From Santander we set sail for Ribadesella, on the 15th October 2017 at 3am!!!     We knew the North coast of Spain would be a challenge as the prevailing wind is a Westerly and that’s the direction we want to go we therefore had to make sure we made the most of the tidal flows.     Again with a mixture of engine and sail or both we made the 58 miles to Ribadesella in 10 hours. Ribadesella is a quaint little town hidden away up a river inlet. Blink and you could miss it, but the GPS told us exactly where it was. An engine driven passage up the river took us to the ‘marina’ where the depth of water was questionable. Follow the buoyage into the marina accurately and don’t even try to turn around near the pontoon was the advice. We entered on high water and wandered what all the fuss was about. Oh boy, when the water dropped towards low tide I realised what dangers lurked under the surface of the muddy river water. To our portside was a large shingle stone bank. Not very far away indeed. We ate on the boat that evening and as it was raining settled down for a well earned sleep.

The following day, I awoke at about 9am and it was still semi-dark outside. When I opened the companionway hatch I noticed that the sun was obliterated from view by smoke, thick white smoke.  Large tracts of forest in Northern Spain and Portugal were on fire, some say deliberated set alight. There was a distinct orange glow to the sky, with no sun penetrating the smoke canopy. We were beginning to see ash fall on the top decks of Money Penny but luckily non appeared to be still alit. After a couple of hours the skies cleared and the smoke was replaced by sunshine and a very dirty yacht covered in ash debris.

Ribadesella is a hidden gen with large mansion type houses lining the promenade. Each house has a plaque outside giving the history and architectural relevance of the building in Spain’s history and were mostly built from the proceeds of Tobacco money from South America.   A surfers paradise, there were numerous youngsters and families along the beach enjoying the sun & waves.

Another hidden feature of Ribadesella are the pre-historic caves. Discovered in the sixties by a group of very young caving enthusiasts, the lowering of a member of the team was to ultimately reveal to the outside World a labyrinth of caves complete with pre-historic drawings and evidence of occupation a long long time ago!.

We booked our tour guide who it turned out spoke fluent Spanish and nothing else. Jude and I were left in bewilderment as he described each and every feature in detail to his audience. I would have left early, but as the guide had the only torch in the group and with the caves in utter darkness I thought it advisable to stay close to him.    In truth, the Caves were worth the visit and as they were a protected historic site, were, today as they had been discovered in the 1960’s.

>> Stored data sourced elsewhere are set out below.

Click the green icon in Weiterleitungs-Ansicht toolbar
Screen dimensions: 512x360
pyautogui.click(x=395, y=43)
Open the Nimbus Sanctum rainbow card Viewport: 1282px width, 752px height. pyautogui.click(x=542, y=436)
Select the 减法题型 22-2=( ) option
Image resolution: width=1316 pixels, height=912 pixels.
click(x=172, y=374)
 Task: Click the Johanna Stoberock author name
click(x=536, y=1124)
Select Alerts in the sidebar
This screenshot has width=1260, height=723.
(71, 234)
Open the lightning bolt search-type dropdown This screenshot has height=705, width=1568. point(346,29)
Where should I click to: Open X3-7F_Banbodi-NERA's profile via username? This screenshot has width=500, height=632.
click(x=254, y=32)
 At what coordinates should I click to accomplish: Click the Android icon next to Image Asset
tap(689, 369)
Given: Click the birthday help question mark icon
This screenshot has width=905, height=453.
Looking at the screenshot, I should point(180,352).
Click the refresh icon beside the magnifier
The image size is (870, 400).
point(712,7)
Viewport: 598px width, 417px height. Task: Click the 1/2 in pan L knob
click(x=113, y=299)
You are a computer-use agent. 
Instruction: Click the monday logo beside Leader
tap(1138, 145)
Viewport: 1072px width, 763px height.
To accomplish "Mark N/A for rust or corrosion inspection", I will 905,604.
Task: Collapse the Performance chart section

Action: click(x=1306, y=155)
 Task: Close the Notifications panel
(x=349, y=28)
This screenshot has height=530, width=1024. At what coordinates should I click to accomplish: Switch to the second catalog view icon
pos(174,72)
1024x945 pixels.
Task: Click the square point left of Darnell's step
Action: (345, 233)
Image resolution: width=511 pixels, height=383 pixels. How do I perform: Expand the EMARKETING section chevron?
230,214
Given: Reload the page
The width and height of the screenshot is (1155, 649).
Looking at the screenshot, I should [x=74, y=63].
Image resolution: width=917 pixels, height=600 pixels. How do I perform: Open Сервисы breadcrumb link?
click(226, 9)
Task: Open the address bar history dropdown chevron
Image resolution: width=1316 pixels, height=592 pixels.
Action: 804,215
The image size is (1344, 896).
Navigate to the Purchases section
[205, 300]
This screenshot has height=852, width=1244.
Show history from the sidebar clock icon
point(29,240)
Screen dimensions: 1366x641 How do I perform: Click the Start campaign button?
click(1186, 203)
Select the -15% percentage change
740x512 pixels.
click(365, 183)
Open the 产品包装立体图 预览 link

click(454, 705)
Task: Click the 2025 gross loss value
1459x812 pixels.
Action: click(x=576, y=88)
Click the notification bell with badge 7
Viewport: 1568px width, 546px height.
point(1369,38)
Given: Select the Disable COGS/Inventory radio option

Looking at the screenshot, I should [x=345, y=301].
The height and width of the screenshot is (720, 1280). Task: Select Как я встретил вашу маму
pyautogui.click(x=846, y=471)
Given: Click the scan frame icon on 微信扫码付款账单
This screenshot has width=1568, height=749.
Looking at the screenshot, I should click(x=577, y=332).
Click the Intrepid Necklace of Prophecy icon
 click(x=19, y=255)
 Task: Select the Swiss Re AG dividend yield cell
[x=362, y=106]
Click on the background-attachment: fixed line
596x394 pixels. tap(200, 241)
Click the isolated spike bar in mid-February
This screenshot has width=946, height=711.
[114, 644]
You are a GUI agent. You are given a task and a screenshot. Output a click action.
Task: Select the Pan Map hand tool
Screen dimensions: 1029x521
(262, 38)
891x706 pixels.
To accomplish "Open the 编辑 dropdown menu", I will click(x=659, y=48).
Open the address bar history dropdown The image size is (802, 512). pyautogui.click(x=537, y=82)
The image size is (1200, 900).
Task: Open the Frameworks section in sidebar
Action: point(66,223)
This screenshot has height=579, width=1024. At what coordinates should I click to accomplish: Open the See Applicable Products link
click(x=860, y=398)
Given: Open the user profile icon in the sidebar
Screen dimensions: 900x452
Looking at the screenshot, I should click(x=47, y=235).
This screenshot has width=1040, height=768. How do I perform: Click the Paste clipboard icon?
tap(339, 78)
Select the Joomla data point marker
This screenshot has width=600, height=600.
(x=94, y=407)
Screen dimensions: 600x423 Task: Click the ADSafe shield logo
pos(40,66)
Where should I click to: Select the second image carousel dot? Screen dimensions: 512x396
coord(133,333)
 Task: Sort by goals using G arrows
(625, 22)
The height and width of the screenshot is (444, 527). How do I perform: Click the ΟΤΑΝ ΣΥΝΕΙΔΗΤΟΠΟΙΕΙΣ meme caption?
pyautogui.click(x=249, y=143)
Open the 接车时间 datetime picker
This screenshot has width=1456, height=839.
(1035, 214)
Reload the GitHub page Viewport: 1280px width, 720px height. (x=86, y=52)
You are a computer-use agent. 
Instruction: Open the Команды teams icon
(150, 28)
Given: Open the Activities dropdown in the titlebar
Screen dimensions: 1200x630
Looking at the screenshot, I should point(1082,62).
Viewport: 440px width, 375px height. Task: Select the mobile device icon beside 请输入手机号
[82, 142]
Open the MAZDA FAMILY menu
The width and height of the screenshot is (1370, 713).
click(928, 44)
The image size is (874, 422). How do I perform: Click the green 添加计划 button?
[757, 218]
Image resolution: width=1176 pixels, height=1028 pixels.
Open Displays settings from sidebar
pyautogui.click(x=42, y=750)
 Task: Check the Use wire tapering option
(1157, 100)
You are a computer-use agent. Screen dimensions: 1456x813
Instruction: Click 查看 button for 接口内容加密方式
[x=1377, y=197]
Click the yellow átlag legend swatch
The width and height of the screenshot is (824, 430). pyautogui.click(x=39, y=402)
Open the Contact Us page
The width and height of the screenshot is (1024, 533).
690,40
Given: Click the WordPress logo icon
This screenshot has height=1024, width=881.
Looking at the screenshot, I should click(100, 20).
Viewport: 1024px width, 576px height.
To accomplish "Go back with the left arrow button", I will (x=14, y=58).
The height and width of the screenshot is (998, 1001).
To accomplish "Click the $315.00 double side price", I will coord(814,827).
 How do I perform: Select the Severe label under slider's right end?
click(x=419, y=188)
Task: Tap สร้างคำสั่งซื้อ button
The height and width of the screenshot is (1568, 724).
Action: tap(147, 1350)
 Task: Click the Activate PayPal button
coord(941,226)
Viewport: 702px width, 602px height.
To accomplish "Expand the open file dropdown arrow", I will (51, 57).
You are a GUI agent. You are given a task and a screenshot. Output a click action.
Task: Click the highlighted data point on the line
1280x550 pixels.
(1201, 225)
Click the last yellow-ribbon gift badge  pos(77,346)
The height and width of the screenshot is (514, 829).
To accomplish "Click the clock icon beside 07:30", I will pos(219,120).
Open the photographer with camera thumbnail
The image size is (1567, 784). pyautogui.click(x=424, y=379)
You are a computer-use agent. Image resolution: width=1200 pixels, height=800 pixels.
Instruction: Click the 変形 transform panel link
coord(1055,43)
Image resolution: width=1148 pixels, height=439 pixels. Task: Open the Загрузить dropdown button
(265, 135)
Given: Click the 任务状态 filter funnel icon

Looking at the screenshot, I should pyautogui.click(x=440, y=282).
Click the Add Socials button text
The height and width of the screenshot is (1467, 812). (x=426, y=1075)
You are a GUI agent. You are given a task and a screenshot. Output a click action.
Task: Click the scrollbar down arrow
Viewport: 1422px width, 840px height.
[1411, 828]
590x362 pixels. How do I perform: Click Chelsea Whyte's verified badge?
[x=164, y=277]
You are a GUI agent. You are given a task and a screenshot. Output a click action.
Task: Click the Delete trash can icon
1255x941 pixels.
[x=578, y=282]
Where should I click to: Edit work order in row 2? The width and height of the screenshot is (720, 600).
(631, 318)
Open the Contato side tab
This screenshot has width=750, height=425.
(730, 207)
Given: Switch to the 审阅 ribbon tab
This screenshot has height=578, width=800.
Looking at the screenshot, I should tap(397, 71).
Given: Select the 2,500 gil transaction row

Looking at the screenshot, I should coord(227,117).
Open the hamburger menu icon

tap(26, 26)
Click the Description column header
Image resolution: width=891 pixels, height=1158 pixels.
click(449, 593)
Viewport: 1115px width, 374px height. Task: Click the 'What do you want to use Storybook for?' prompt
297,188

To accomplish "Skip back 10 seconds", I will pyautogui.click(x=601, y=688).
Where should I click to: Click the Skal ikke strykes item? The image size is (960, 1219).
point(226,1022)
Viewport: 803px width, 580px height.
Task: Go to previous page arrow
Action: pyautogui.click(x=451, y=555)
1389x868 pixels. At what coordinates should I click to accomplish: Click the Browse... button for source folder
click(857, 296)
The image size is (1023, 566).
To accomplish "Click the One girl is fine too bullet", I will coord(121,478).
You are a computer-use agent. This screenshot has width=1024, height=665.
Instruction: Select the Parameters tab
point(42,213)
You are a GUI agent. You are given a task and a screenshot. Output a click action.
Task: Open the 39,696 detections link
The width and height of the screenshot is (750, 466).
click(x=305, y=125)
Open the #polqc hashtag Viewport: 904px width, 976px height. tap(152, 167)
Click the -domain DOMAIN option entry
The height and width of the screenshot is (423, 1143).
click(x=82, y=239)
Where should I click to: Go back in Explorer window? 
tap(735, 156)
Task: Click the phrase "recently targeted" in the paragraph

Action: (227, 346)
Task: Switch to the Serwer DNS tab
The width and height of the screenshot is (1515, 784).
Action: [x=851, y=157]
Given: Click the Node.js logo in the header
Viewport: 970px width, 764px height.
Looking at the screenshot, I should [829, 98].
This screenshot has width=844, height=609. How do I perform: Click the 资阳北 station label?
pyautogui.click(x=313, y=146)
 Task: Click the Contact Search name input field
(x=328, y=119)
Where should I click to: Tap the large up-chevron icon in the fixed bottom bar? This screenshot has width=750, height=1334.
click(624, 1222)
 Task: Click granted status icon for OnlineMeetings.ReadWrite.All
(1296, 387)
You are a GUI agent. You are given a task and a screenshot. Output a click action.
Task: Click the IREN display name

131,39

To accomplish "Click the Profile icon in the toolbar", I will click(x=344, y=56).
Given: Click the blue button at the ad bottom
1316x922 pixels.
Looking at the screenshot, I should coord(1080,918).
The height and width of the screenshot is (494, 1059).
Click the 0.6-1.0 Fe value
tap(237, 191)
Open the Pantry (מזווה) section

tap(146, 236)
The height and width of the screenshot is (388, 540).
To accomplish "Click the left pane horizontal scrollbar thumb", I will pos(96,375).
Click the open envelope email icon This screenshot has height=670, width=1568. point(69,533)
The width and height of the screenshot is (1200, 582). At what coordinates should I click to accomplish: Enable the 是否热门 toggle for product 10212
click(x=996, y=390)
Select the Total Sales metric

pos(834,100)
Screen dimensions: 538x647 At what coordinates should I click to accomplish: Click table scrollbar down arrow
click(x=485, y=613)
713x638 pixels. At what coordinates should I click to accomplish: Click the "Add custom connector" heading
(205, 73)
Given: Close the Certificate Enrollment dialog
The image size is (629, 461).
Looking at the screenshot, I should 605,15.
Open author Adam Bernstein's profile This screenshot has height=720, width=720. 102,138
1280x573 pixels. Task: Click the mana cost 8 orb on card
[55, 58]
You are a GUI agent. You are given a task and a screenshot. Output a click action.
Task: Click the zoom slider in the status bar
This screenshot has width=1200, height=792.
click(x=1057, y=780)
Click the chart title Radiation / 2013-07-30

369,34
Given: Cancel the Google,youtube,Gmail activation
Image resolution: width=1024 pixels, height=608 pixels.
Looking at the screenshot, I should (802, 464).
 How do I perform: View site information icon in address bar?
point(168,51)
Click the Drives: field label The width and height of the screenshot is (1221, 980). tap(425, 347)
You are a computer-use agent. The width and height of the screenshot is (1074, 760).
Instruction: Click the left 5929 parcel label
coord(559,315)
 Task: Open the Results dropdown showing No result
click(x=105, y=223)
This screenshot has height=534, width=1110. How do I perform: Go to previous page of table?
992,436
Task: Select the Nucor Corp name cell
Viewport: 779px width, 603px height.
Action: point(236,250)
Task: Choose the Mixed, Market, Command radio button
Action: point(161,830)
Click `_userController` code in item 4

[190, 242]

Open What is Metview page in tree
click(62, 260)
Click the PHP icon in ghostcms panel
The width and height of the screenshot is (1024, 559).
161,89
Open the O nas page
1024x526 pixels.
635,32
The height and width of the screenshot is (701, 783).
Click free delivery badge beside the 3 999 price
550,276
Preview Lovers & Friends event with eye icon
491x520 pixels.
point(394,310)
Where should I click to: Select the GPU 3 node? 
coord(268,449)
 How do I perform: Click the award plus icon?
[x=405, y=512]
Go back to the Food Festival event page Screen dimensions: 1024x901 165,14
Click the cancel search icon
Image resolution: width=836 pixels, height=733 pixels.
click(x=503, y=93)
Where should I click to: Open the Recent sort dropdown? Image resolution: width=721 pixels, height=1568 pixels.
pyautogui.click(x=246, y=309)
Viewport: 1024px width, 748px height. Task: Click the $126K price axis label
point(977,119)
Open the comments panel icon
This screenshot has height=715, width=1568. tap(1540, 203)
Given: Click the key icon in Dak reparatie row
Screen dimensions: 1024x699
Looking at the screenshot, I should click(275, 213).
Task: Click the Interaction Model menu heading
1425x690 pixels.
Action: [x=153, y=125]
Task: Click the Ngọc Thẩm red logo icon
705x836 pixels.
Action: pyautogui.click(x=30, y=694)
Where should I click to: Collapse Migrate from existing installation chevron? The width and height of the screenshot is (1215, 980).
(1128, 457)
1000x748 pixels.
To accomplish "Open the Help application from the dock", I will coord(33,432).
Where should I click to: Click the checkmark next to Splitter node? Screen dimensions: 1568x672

We spent 4 nights in Ribedesella before departing for Gijon at 7am on 19th October.   

Ribedesella – Gijon (19.10.17)

The 26 miles from Ribedesella to Gijon were carried out mostly under engine!  Calm seas and hardly any wind, in fact we only used the sails for an hour.


We arrived at lunchtime, giving us the afternoon to explore.    The Marina was where we met a ‘mad’ English sailor.  He had left the UK 8 days prior to our meeting not noticing Storm Ophelia approaching!  He was desperate to talk to us as we arrived’having been alone at sea for over a week.  The highlight was him showing us a video of 65 mile an hour winds and his fenders flying horizontally off the back of his boat whilst he was holed up inside the cabin!

Gijon was one of the main fortified settlements of Northern Spain before 490 BC with a number of Roman remains and is also surounded by WW1 & WW2 defences.


Gijon – Ribedeo (20.10.17)

We left Gijon the following morning at 7.40am.  Sunshine, No Wind, and a slight swell.  It looked like being a great day.  Storm Brian was on the horizon (well in the weather forcast!) but not expected to enter the Bay as far along the North coast of Spain as we were!  Anyway we should be tucked up in Ribedeo by then - Famous last words!       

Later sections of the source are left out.